The max effort days remained the same but I avoided wide stance lower body work.

During the dynamic days I would:

DE squat:

  • Snatch variation 5 x 2-3
  • Clean variation 5 x 2-3
  • Speed squat (with bands) 5 x 2

And that was it for the workout.

DE bench

  • Jerk variation 5 x 2-3
  • Speed bench 5 x 3

The rest was a normal Westside speed day.

I didn’t max out on the OL but went as heavy as I could without losing bar speed (which turned out to be at around 85%).

I found that performing close-stance speed squats with bands (instead of box squat) REALLY improved my 2nd pull in the OL.

[quote]englishman wrote:
Will check out the link,thanks.
One last question for you mate. I have been doing front squats and have been getting stronger nearly every week for the last 4 months. Whilst i am really pleased with the strength gains would weighted lunges be better for a more boxing specific movement? As i only do squats and no other weighted leg work, can lunges work my hams and calves enough for strength gains? Or should i not worry about them? [/quote]

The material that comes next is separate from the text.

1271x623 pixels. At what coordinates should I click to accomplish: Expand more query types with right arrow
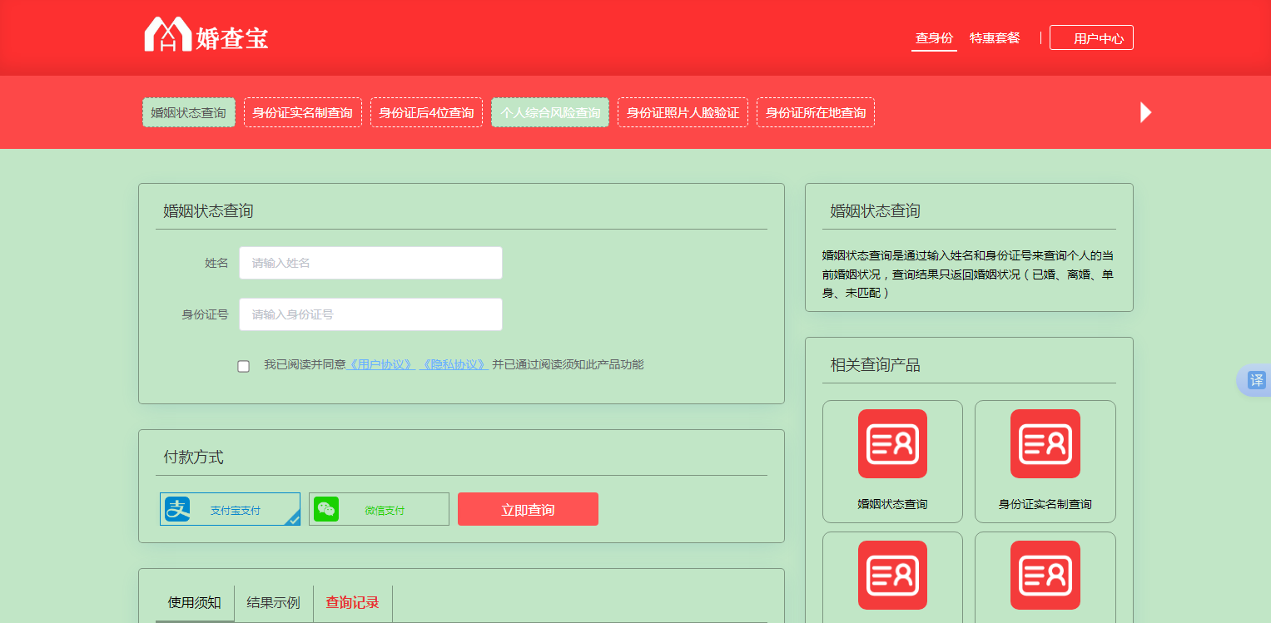1145,112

If you go ass to the grass while doing front squats your hamstrings are getting some work. As for being specific for the lower body, don’t sweat it. As I mentioned several times, the role of strength training is GENERAL: it’s to build overall strength and power. Not to try to duplicate sport movements.

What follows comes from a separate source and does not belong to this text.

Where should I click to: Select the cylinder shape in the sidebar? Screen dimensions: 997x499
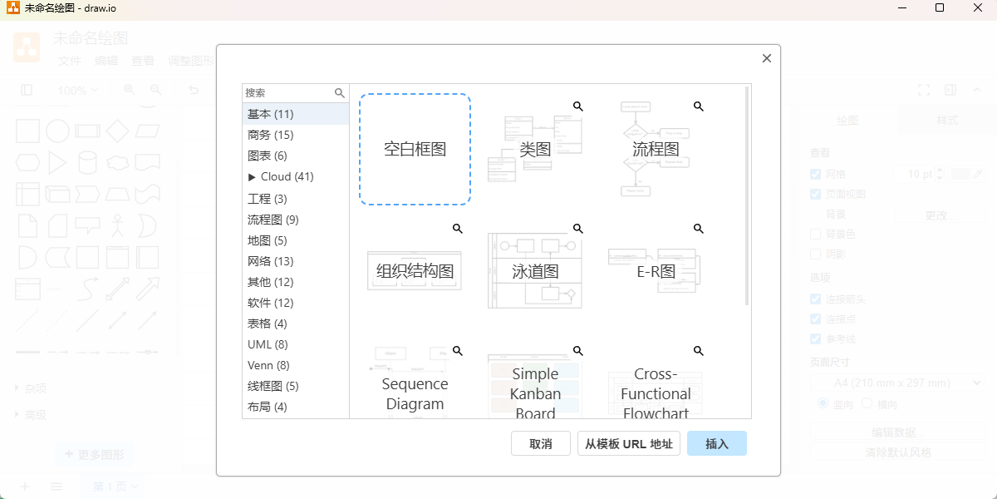click(87, 162)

I’ll use the same thread to field questions.

CT:

  1. Was the “Blitzkrieg Triple Dumbbell Press” meant to be something to be used to break out of plateaus…or can you use them as part of your regular program?

  2. For incline presses, what do you see as the “optimal” angle to hit the “upper” pec? (I’ve seen them almost 90 degrees, to almost flat…and the person was calling them “inclines”…

Thanks!

Mufasa

[quote]Mufasa wrote:
CT:

  1. Was the “Blitzkrieg Triple Dumbbell Press” meant to be something to be used to break out of plateaus…or can you use them as part of your regular program?
    [/quote]

It can be used in a regular program. But just like any other method, it is best when cycled off every 4-6 weeks.

[quote]Mufasa wrote:
2) For incline presses, what do you see as the “optimal” angle to hit the “upper” pec? (I’ve seen them almost 90 degrees, to almost flat…and the person was calling them “inclines”…

Thanks!

Mufasa
[/quote]

It depends on the strength of an individual. Guys with strong shoulders will want to use a low angle, something like 30 degrees while those with balanced shoulders/pec strength can use up to a 45 degrees angle.

BTW, if you go heavy and close to your max capacity (either via failure or max weights) you will hit the upper pec just as well with flat presses.